Ocean Voung said in his interview with Oprah that he believes Hai got to say to his mother at the end of the novel what Vuong wished he could’ve said to his own mother when she was dying of cancer in 2018. Unfortunately, by that point Vuong’s mother was hallucinating. So I went back and reread the last chapter. Hai didn’t tell his mother anything of importance, except to say that he was scared of the future, to which she replied: “Life is good when we do good things for each other."
Then he tells her “you are my friend” in the Lithuanian Grazina taught him and which means nothing to his mother. I don’t know what to make of that.
Vuong has said that kindness with no hope of being repaid is the highest form of being. I question whether any character did good things without expecting repayment. It’s true that Hai was kind to Grazina, but would he have taken care of her if he wasn’t homeless and needed a place to live? If she didn’t have all those prescriptions for Dilaudid? Perhaps the biggest act of kindness is Grazina calling out to a kid about to jump off a bridge to get him to come down.
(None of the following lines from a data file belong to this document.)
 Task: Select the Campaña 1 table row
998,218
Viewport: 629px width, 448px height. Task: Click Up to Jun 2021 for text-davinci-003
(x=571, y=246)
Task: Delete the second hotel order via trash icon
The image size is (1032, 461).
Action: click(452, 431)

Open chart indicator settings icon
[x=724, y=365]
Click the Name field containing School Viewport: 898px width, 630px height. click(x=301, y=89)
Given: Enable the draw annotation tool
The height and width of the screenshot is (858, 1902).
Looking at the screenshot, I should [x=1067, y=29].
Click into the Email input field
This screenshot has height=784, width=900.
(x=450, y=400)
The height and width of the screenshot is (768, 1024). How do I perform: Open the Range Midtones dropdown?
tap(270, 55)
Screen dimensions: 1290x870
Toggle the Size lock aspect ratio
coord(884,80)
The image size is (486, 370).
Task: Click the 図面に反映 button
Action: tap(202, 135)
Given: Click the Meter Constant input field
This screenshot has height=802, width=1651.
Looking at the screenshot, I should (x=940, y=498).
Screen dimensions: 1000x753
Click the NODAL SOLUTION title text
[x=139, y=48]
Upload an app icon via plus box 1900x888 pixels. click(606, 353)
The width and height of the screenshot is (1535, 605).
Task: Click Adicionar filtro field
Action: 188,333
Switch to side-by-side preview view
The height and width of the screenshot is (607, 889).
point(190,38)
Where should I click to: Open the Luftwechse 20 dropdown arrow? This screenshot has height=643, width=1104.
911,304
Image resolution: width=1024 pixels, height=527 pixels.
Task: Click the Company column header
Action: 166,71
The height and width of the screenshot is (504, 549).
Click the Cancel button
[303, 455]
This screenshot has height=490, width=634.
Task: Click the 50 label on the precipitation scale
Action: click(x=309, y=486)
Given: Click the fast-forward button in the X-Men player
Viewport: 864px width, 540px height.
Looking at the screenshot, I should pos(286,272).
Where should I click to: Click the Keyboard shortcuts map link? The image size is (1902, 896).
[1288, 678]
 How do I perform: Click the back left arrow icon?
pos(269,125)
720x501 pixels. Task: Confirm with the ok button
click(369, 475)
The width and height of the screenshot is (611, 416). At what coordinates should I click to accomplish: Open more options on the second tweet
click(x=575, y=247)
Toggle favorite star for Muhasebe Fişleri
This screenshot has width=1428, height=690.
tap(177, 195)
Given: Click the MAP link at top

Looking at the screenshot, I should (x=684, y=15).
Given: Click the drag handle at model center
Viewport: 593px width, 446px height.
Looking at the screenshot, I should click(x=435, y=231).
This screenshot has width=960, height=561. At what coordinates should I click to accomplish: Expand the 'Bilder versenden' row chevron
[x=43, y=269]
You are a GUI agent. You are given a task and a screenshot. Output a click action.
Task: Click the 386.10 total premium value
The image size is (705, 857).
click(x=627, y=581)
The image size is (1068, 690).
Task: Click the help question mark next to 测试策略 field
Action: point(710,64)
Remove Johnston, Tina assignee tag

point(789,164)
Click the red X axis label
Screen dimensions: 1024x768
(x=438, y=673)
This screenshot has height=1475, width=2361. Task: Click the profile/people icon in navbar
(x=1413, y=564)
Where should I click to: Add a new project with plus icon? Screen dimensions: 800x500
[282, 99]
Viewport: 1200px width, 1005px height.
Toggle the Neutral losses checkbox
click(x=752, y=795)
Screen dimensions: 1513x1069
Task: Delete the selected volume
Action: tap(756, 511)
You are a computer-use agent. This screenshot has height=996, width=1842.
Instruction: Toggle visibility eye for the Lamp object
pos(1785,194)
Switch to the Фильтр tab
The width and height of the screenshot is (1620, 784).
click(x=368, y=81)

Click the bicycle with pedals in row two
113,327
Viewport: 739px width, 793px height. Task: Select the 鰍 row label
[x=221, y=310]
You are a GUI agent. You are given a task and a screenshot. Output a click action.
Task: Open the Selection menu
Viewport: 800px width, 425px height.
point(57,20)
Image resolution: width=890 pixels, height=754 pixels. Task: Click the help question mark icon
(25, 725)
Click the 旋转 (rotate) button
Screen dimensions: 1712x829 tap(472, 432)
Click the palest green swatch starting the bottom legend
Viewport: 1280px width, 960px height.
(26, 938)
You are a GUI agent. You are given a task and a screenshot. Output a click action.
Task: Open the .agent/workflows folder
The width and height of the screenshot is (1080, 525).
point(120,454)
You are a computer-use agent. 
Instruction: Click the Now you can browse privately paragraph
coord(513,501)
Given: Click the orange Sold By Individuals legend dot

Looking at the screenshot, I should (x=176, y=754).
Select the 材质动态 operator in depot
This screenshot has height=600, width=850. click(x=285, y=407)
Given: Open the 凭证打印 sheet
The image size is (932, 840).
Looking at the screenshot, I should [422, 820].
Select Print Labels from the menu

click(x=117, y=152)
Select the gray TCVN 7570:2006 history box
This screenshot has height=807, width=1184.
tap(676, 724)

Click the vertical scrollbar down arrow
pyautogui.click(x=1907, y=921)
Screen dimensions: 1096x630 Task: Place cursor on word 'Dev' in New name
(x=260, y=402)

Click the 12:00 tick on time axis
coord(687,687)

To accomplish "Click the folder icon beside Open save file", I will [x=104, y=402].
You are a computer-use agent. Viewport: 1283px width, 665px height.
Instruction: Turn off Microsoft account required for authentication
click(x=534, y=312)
I’ve mentioned that my book group often discusses whether there are scenes in a book that we think should’ve been deleted. I vote for the scene of butchering hogs. When Oprah asked him, Ocean Vuong said that when he was working at picking tobacco, he was making 9.20 an hour and was offered over $20 an hour to work at a slaughter house. He said he lasted 30 minutes. And given the way he describes the brutality and cruelty of the slaughterhouse, it’s easy to see why. I know that Ocean Vuong feels that the scene of the slaughter of the hogs was important because it returns in the last paragraph of the novel, but I’m hoping perhaps some of you readers can enlighten me as to the function it plays in the novel.
I don’t quarrel with Vuong’s decision to write a novel without a “grand arc.” And I accept open endings where we don’t know what will happen next to the protagonist. But I felt that too many plot lines bogged down Vuong’s intentions for this novel. He may have wanted to write about the dignity of working without hope of upward mobility, but for me, the story of a son on drugs lying to his mother about going to medical school felt more urgent of resolution.
informative and helpful analysis that will save me from reading the novel. Growing up in Kentucky, I saw hogs slaughtered on my grandparents' farms--even out doors, one hog at a time, it is a hideous sight and one that is still with me at 82. Vivian Shipley
I’ve had a complicated relationship with Vuong. While I appreciate the attempt at vulnerability in his writing, I often find the language overly stylized—so focused on lyricism that it sometimes feels performative. It often feels like he wants to draw the reader in but keeps us at arm’s length—there’s an emotional withholding beneath all the lyricism. Seeing him speak in person was especially disappointing; he came across more as a carefully curated academic than someone genuinely connected to the emotional core of his work—and those of us who are reading it.